1908'de II. Meşrutiyet'in ilanıyla birlikte görevinden ayrıldı ve Mizan'ı yeniden çıkarmaya başladı. Bir yıl sonra 31 Mart gerici darbe girişimi sonrası II. Abdülhamid’in tahtan indirilince aldığı rüşveti unutarak yeniden “muhalif” olduğunu hatırladı ve II. Abdülhamid’i; ...“Sultan Hamid bütün manası ile akıllı bir adam değildi. Bir taraftan vehme kapılmış mağlubiyeti diğer taraftan en basit övgüye tutkunluğu şuurundaki noksanı, hiç olmazsa intizamlığını ispat etmekteydi… Sultan Abdülhamid ancak Osmanlıların zillet ve beceriksizliği sayesinde, otuz sene bu milletin başına önlenemez bir bela olabilmişti...” sözleriyle eleştirdi ve hatta onu Hilafet ve Saltanat düşkünü olarak tanımladı. Ancak İttihat ve Terraki’ye geri dönme çalışmaları karşılıksız kaldı. 1897’de Avrupa’dan dönerek padişahın kapıkulu olması affedilmedi. Bunun üzerine Mizancı, İttihat ve Terakki’ye muhalefete başladı. Bir süre sonra gazetesi kapatıldı, kendisi gözaltına alındı. İttihat ve Terakki yönetimine karşı başlatılan 31 Mart İsyanına karıştığı öne sürüldü; sıkıyönetim mahkemesinde yargılandıktan sonra müebbet kalebentlik cezası ile Rodos'a sürüldü. Rodos ve Midilli'de yaklaşık dört yıl kadar geçirdi.

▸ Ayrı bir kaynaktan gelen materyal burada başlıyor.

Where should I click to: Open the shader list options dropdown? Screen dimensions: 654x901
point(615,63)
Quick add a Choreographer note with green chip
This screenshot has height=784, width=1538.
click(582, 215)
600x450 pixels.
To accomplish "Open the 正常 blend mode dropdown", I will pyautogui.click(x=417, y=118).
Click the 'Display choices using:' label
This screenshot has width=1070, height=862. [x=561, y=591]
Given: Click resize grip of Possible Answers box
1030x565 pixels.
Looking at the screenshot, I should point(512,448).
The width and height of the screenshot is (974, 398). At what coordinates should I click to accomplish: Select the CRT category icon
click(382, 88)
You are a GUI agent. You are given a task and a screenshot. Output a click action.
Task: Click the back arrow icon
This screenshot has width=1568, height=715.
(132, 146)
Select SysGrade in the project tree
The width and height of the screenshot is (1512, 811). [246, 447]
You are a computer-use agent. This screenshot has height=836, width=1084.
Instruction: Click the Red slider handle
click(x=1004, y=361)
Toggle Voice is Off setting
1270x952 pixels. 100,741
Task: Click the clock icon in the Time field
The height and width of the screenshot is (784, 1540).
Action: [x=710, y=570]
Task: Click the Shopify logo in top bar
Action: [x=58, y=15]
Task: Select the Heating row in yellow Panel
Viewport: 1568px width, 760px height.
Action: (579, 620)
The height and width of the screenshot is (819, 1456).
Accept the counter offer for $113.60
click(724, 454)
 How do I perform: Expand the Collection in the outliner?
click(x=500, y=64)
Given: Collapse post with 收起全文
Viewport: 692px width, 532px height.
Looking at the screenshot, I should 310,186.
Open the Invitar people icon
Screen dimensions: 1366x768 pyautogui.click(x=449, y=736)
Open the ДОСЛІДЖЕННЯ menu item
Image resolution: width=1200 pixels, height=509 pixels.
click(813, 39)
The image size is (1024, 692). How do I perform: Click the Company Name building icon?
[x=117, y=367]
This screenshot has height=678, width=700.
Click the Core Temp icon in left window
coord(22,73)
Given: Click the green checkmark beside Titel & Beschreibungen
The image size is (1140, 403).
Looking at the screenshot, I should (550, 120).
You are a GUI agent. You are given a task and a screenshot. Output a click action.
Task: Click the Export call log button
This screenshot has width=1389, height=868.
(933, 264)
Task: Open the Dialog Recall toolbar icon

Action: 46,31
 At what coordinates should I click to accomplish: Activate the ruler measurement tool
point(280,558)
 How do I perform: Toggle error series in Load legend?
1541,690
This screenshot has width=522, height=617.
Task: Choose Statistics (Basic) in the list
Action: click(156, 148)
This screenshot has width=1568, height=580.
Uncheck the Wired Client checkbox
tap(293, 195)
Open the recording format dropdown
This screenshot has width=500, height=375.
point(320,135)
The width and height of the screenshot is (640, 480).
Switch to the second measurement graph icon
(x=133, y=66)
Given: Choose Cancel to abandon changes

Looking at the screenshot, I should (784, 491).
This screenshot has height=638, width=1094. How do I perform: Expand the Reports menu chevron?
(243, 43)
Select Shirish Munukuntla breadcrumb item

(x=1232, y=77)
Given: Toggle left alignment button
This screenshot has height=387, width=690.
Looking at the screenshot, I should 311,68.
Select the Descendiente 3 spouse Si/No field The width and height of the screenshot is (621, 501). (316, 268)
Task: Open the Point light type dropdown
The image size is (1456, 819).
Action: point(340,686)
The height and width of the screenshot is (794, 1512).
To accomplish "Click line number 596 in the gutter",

1912'de genel aftan yararlanarak İstanbul'a döndü. Tedavi olmak için bir süre İsviçre ve Fransa'da bulunduktan sonra tekrar İstanbul'a gitti. Bazı gazete ve dergileri yayımlamayı, İttihat ve Terakki'ye muhalefet etmeyi sürdürdü. 15 Nisan 1917'de Anadolu Hisarı'ndaki yalısında hayatını kaybetti.

Görüldüğü gibi rüzgâr nereden eserse oraya savrulan Mizancı Murad “çorbayı kaynatmayı” bir şekilde başardı ancak çağdaşı olan Tevfik Fikret gibi tutarlı bir çizgide olmadığı için bugün Fikret kadar onurlu ve bilinen bir isim olamadı…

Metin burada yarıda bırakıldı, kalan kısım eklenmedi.